**PROVIDED RECORDS**.
***
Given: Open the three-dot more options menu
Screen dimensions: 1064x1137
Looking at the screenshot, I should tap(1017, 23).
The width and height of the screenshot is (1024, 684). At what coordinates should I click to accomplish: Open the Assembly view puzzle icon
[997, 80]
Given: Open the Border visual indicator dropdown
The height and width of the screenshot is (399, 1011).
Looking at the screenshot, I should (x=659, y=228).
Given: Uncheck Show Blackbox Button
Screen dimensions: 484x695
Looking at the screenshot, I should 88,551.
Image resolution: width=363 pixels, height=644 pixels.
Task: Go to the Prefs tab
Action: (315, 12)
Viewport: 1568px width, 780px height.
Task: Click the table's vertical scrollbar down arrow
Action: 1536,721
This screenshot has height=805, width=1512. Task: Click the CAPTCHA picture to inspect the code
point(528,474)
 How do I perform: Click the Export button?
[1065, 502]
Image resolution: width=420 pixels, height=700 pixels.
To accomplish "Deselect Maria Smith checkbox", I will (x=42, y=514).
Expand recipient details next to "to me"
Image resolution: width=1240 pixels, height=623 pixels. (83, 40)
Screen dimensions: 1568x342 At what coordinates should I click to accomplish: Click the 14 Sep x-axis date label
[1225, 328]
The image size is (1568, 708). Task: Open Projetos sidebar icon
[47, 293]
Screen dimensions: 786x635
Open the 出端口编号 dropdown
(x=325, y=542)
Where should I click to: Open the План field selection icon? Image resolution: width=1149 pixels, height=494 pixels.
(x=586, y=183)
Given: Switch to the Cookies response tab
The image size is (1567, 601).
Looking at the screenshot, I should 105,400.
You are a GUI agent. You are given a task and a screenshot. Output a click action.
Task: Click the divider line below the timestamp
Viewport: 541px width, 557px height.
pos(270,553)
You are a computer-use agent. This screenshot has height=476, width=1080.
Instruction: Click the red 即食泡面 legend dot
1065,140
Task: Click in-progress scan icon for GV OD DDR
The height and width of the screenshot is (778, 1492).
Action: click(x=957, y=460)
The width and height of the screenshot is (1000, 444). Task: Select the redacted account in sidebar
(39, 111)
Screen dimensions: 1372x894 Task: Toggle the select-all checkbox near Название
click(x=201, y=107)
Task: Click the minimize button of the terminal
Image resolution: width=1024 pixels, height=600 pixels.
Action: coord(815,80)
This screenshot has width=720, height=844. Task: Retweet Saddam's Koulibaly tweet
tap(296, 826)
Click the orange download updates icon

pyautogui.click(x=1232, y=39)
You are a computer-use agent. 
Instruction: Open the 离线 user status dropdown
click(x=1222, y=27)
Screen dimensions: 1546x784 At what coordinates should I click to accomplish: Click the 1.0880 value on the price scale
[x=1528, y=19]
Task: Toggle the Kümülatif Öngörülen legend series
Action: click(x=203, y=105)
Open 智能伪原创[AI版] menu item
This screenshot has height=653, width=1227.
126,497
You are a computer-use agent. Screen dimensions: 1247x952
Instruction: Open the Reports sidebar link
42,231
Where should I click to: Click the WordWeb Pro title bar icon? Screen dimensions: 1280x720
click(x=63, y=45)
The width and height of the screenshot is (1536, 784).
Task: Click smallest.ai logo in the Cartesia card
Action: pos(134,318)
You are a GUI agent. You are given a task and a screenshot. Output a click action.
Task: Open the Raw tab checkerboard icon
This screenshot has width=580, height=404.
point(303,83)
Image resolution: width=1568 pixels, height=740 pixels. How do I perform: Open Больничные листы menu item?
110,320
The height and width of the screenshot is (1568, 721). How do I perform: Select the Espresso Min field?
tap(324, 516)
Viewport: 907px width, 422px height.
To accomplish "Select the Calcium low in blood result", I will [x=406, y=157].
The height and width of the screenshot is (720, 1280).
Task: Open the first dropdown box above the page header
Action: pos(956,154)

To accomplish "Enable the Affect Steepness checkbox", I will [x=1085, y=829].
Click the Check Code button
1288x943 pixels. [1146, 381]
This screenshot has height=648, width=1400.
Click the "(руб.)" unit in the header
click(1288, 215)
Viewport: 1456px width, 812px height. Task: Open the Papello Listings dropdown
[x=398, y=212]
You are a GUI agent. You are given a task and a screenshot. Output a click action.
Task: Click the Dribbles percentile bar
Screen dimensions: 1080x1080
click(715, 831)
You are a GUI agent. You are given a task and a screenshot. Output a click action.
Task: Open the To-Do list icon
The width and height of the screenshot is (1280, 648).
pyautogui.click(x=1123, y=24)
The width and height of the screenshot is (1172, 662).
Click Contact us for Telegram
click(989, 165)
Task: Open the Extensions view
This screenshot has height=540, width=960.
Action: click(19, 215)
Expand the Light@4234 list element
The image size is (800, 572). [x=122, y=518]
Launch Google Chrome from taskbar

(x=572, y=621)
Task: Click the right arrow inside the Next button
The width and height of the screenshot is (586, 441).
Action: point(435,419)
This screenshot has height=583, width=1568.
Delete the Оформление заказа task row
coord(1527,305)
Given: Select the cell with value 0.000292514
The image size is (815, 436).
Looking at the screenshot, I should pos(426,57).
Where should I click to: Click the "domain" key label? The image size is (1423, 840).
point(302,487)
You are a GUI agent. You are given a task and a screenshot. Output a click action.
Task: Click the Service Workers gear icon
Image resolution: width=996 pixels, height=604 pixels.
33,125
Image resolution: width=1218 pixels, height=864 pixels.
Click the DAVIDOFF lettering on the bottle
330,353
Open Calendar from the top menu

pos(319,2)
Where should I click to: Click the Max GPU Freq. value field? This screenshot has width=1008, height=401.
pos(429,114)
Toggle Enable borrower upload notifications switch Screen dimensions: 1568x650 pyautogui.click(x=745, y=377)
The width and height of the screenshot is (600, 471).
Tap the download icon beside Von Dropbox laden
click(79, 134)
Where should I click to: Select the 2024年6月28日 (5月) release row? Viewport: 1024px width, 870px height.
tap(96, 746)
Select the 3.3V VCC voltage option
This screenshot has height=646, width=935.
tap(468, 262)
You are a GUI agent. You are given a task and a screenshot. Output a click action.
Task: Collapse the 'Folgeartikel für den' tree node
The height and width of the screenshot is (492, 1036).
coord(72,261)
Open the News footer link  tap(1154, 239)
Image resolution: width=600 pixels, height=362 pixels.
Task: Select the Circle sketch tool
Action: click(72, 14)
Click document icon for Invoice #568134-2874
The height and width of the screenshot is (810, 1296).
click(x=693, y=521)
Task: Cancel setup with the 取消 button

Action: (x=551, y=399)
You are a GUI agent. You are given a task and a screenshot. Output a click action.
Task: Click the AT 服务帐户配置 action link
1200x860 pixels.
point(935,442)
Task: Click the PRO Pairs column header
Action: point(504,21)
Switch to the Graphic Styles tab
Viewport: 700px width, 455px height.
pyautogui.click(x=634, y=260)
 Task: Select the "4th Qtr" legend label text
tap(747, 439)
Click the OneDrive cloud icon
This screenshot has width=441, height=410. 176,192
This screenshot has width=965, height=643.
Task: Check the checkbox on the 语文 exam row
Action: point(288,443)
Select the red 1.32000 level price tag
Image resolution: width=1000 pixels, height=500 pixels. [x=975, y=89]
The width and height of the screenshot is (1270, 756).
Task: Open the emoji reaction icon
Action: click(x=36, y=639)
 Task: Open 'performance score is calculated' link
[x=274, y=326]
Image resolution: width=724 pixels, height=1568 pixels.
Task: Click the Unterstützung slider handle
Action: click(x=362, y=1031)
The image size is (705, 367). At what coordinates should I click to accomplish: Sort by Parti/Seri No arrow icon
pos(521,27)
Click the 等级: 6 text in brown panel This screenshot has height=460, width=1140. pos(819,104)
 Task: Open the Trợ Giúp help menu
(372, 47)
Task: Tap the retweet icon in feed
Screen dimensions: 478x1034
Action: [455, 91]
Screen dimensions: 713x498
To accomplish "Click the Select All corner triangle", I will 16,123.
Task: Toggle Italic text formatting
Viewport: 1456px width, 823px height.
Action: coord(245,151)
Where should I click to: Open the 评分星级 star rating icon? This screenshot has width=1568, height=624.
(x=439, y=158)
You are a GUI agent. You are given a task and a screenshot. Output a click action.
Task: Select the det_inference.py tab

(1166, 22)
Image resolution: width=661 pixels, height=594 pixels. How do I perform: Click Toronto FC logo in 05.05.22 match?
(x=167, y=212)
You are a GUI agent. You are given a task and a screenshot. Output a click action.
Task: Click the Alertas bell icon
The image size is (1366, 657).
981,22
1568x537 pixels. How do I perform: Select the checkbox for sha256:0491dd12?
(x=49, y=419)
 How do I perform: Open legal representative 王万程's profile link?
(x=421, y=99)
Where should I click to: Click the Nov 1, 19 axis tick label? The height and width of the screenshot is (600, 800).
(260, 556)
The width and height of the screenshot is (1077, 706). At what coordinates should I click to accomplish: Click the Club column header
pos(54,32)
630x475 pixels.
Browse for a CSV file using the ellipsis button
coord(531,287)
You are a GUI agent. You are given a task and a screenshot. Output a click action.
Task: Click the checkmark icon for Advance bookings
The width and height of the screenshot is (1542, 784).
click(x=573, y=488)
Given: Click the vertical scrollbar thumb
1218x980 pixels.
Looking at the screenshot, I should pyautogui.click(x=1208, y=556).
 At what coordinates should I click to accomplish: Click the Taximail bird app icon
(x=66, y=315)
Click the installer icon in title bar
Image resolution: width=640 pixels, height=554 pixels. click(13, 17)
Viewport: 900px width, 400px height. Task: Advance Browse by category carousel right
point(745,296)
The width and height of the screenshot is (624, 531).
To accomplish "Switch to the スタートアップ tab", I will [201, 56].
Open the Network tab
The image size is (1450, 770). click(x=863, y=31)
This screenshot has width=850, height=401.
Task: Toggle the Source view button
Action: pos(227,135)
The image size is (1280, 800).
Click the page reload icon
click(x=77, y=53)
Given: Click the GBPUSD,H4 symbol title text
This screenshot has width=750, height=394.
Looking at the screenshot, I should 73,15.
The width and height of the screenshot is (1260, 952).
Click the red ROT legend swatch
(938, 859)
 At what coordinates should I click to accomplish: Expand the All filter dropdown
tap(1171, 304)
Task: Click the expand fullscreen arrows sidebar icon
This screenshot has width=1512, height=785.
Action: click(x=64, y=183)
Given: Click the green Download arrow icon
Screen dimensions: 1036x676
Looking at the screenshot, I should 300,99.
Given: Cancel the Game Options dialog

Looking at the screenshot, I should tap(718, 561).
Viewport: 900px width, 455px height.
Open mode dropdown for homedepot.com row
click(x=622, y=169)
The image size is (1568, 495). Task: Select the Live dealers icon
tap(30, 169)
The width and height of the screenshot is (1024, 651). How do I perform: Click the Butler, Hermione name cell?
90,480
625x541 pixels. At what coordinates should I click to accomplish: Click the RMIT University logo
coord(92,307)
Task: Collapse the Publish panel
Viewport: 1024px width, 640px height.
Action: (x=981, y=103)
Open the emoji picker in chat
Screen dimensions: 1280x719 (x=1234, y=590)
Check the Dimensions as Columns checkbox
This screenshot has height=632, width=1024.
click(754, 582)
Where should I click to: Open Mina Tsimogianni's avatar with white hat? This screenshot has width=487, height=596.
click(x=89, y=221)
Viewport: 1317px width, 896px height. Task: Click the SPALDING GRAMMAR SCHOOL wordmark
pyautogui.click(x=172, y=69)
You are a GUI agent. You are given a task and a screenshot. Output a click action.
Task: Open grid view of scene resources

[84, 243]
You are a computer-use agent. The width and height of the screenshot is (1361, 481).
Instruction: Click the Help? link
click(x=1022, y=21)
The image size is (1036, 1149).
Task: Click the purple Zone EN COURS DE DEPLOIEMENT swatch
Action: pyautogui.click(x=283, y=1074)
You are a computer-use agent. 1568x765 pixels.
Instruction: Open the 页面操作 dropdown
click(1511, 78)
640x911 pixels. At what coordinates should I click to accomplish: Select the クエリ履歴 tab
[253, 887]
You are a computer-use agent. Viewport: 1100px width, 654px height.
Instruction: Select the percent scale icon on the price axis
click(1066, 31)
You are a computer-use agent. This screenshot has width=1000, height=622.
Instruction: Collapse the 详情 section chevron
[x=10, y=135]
***
**EXERCISE DIRECTIONS**.
Among the entries, count how many lines hold the string "Enable", then state only that number.

**ANSWER TO THE PROBLEM**.
2